* _Problem description_
Copy the entries word for word, starting at the line that contains "Click the /arcgis/rest/services/" and continuing through the final line of the entries, with both of those lines included.

(Entries for locating words and elements)

····················

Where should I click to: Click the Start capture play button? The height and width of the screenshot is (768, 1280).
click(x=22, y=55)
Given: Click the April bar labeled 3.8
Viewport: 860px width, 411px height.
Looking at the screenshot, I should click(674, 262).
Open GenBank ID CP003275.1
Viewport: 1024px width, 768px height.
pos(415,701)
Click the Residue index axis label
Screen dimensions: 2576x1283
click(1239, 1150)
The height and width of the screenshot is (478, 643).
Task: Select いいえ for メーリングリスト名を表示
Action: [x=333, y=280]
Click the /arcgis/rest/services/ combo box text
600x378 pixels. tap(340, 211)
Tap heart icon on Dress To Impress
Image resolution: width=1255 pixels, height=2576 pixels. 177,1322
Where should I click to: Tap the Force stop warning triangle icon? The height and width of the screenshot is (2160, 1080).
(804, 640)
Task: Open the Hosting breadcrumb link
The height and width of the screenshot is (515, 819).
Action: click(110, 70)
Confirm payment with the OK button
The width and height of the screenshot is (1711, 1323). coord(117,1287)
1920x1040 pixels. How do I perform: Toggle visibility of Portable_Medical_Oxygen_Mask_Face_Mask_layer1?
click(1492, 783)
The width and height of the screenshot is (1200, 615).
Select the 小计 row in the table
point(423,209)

····················

* _The answer_
Click the /arcgis/rest/services/ combo box text
600x378 pixels. tap(340, 211)
Tap heart icon on Dress To Impress
Image resolution: width=1255 pixels, height=2576 pixels. 177,1322
Where should I click to: Tap the Force stop warning triangle icon? The height and width of the screenshot is (2160, 1080).
(804, 640)
Task: Open the Hosting breadcrumb link
The height and width of the screenshot is (515, 819).
Action: click(110, 70)
Confirm payment with the OK button
The width and height of the screenshot is (1711, 1323). coord(117,1287)
1920x1040 pixels. How do I perform: Toggle visibility of Portable_Medical_Oxygen_Mask_Face_Mask_layer1?
click(1492, 783)
The width and height of the screenshot is (1200, 615).
Select the 小计 row in the table
point(423,209)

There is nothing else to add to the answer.